■ Excerpt provided ■
— start —

How to use AParse C++¶
To use AParse C++, you need to:¶
#include "aparse/aparse.hpp"in your header.- Define the grammar rules.
- Declare some C++ type as a node of desired syntax-tree. It should be passed in templated argument
SyntaxTreeNode. - Each rule should be attached with a parsing-action, which defines the mechanism of constructing node of syntax-tree, corrosponding to the non-terminal in the left hand side of rule.
- Build the parser object from grammar rules. Export it into a file. Import it next time.
- Every time you need to parse a string (stream of alphabets):
- Create a parser-instance, feed the alphabets one by one into parser-instance.
- Use
parser_instance.CreateSyntaxTree()to get the parsed tree.
Let’s Build Simple Arithmetic Expression Parser¶
Goal: Build a parser to parse simple arithmetic expressions, consisting of + , * , numbers and parentheses.
Ex:
5 + 6,565 + 16 * 33 + ( 3 + (3 + 5 * 7 + 4) + 6),
struct Expression {
enum Type {PLUS, STAR, NUMBER};
Type type;
vector<Expression> children;
int value;
};
using MyParser = aparse::AdvanceParser<Expression>;
enum LexerTokens {PLUS, STAR, NUMBER, OPEN_B1, CLOSE_B1};
void BuildParser(MyParser* parser) {
using Rule = MyParser::Grammar::Rule;
using ParserScope = MyParser::ParserScope;
MyParser::Grammar grammar;
grammar.branching_alphabets = {{LexerTokens::OPEN_B1, LexerTokens::CLOSE_B1}};
grammar.string_to_alphabet_map = {
{"+", LexerTokens::PLUS},
{"*", LexerTokens::STAR},
{"NUMBER", LexerTokens::NUMBER},
{"(", LexerTokens::OPEN_B1},
{")", LexerTokens::CLOSE_B1},
};
grammar.main_non_terminal = "<main>";
grammar.rules = {
Rule("<main> ::= (<multiplied> '+')* <multiplied>")
.Action([](ParserScope* scope, Expression* output) {
if (scope->ValueList().size() == 1) {
*output = std::move(scope->ValueList()[0]);
} else {
output->type = Expression::PLUS;
output->children = std::move(scope->ValueList());
}
}),
Rule("<number_expr> ::= NUMBER")
.Action([](ParserScope* scope, Expression* output) {
output->type = Expression::NUMBER;
output->value = scope->AlphabetIndex(); // It's just index
}),
Rule("<atom> ::= <number_expr> | '(' <main> ')' ")
.Action([](ParserScope* scope, Expression* output) {
*output = std::move(scope->Value());
}),
Rule("<multiplied> ::= (<atom> '*')* <atom>")

— end —

[Records from a dataset]
— start —

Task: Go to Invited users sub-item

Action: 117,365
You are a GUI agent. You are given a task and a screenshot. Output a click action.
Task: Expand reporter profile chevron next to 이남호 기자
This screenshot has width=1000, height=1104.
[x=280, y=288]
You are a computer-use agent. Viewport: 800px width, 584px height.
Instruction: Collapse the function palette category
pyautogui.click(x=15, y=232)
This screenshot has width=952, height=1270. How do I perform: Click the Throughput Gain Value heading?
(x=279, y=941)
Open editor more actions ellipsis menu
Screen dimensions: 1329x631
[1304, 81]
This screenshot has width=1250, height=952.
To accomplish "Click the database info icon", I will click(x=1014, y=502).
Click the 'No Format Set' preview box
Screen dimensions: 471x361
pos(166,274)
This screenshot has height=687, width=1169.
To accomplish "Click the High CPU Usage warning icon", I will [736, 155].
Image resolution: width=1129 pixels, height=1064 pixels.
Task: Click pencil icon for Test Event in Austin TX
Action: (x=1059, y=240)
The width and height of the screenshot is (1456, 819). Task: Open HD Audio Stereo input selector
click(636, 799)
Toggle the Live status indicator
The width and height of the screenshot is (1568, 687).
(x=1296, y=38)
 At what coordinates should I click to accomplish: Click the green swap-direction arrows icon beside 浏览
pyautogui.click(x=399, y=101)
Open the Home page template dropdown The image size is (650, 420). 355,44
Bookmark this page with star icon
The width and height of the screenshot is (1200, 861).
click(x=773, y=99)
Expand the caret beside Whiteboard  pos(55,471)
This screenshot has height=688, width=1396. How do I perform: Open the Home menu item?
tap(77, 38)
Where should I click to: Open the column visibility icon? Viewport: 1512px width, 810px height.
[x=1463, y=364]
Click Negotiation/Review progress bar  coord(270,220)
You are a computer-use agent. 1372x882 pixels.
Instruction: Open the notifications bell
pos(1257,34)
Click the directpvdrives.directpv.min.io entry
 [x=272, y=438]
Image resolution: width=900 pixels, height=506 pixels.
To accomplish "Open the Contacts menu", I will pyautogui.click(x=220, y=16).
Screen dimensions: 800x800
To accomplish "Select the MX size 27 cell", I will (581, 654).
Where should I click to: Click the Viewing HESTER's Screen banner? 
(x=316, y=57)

— end —

Please reproduce the stretch of the AParse C++ tutorial from "- Build the" through "the parsed tree.".

■ The response ■
- Build the parser object from grammar rules. Export it into a file. Import it next time.
- Every time you need to parse a string (stream of alphabets):
- Create a parser-instance, feed the alphabets one by one into parser-instance.
- Use
parser_instance.CreateSyntaxTree()to get the parsed tree.